Debugging Machine Learning
When your machine learning model behaves strangely, how do you find and fix the issue? We’re developing systems that enable scalable and interactive analysis of machine learning pipelines to describe and correct these so-called “bugs”. For example:
- Generating rules at scale. Machine learning models behave in surprising ways that sometimes defy basic common sense, or basic rules about the world. We are creating systems that can automatically extract common rules for machine learning systems at scale.
- Interactive ML debugger. In research, we often assume a specific formulation of a problem to solve, but in practice, we often don’t know what this is a priori. We are building interactive debugging tools for inspecting machine learning pipelines and identifying issues in the pipeline.
A recent learning paradigm known as “prompting” allows users to adapt models with natural language instructions. We are working on developing tools and methods to automatically guide and support prompt design.
- Adversarial Prompting. The internet has found numerous examples of prompts elucidating strange outputs from large language models. We’re developing tools that automatically search for prompts that can remain under the radar but achieve certain goals.
- Certified LLM defenses. We are developing defense mechanisms that protect large language models from being hijacked by malicious users.
- Chain of thought. Asking the large language model to explain its output can improve its performance (i.e. “chain of thought”), but the explanation may have little or nothing to do with the actual output. We’ve studied how to make this paradigm directly faithful, or causal, to the ultimate prediction.
In the past, I’ve also worked on a variety of other topics.
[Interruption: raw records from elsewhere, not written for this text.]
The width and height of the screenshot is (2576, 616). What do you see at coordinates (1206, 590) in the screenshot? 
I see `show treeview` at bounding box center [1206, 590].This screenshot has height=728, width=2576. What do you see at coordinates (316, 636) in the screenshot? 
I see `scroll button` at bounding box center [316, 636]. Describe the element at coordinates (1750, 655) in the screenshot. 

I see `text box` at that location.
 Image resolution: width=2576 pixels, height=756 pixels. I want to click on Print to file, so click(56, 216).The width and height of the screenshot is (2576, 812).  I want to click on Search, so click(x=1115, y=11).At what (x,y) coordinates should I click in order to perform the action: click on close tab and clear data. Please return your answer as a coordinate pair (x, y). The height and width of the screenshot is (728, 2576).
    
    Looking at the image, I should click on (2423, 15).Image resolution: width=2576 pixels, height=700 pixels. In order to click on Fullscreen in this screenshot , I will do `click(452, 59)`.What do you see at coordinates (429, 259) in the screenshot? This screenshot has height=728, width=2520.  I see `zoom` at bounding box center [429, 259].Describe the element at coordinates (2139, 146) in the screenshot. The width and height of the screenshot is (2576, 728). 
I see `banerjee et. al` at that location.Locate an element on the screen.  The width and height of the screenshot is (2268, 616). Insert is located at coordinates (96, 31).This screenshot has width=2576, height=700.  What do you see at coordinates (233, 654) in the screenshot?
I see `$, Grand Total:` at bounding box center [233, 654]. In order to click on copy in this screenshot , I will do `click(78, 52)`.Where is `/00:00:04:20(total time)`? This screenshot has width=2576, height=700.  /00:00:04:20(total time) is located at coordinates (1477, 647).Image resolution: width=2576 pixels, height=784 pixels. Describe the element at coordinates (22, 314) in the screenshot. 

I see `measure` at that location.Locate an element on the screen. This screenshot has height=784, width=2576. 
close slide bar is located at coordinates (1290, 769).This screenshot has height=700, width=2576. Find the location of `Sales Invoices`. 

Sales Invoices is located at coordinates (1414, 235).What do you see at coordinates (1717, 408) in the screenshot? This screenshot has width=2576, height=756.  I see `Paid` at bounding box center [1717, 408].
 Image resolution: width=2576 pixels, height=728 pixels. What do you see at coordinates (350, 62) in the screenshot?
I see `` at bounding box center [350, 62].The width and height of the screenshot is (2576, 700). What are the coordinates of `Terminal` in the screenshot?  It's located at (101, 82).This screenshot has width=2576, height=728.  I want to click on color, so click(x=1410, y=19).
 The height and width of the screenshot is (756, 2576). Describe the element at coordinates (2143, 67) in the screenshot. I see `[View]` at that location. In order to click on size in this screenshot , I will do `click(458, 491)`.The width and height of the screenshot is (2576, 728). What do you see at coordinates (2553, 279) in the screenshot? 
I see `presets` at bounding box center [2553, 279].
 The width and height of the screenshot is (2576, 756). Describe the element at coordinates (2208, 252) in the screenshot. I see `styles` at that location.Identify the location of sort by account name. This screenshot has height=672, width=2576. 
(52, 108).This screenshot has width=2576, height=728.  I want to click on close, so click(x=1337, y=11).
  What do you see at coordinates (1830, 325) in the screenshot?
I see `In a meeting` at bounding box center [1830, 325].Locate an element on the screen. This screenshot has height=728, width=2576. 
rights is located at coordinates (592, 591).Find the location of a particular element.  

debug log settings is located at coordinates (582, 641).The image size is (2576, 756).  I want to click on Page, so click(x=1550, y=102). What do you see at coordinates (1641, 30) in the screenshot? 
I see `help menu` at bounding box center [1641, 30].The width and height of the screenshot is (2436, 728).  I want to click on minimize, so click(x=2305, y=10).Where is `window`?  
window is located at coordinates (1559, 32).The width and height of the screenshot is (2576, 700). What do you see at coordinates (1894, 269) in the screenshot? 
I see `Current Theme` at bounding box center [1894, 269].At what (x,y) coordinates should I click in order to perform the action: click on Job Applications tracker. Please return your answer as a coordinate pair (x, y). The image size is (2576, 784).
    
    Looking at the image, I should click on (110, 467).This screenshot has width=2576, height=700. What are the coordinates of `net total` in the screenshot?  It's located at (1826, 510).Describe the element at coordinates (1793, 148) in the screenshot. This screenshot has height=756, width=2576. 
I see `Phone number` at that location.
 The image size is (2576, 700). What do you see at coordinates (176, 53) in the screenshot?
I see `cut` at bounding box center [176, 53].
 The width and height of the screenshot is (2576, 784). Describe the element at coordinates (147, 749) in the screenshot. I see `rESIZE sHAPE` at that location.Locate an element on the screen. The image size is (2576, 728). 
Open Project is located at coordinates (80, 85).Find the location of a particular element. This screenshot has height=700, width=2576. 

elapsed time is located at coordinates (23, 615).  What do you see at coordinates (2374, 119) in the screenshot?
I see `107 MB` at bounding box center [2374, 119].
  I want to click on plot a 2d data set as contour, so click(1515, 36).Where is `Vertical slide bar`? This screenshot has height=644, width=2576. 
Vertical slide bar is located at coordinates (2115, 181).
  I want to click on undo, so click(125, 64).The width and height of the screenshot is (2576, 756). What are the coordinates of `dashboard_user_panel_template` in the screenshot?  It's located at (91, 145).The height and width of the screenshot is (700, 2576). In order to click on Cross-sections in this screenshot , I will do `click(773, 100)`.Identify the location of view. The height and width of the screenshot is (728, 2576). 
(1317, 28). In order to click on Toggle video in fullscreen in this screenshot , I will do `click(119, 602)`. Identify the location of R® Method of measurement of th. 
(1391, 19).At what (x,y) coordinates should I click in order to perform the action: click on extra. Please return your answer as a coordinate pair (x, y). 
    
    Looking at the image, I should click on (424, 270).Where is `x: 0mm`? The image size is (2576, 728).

Understanding transfer learning. More data and bigger models in the form of pretraining typically leads to better performance when transferred to a downstream task. However, pretraining and transferring can have unexpected effects that are not always beneficial. We have studied how transfer learning can insert unintended spurious correlations to the downstrea model, and found that certain subpopulations used in pretraining can actually harm transfer performance.
Beyond L-p: characterizing robustness in the real world. Research in adversarial robustness typically focuses on robustness to L-p norm-bounded perturbations. However, the types of changes and perturbations that occur in real-world settings often cannot be described via an L-p ball. To bridge the gap from L-p perturbations to real-world changes, we proposed and studied new perturbation sets that capture real-world phenomena.
Understanding and improving robust optimization. Adversarial training is a popular robust optimization method for empirically defending against adversarial examples. However, adversarial training does not always behave the way we expect it to. We demonstrate how, unlike standard training, adversarial training is more prone to various forms of overfitting during the training process, such as robust overfitting and catastrophic overfitting. Understanding these issues allowed us to greatly accelerate and improve the performance of adversarial training approaches.
Provable guarantees for deep networks. Adversarial examples have established that deep networks are exceedingly brittle, and are not robust to small targeted perturbations. Empirical defenses and attacks are prone to blind spots, leading to unreliable robustness estimates. Instead, we derived scalable, provable defenses which provides a differentiable, guaranteed bound on the output of a network that can be used to train convolutional networks with robustness guarantees.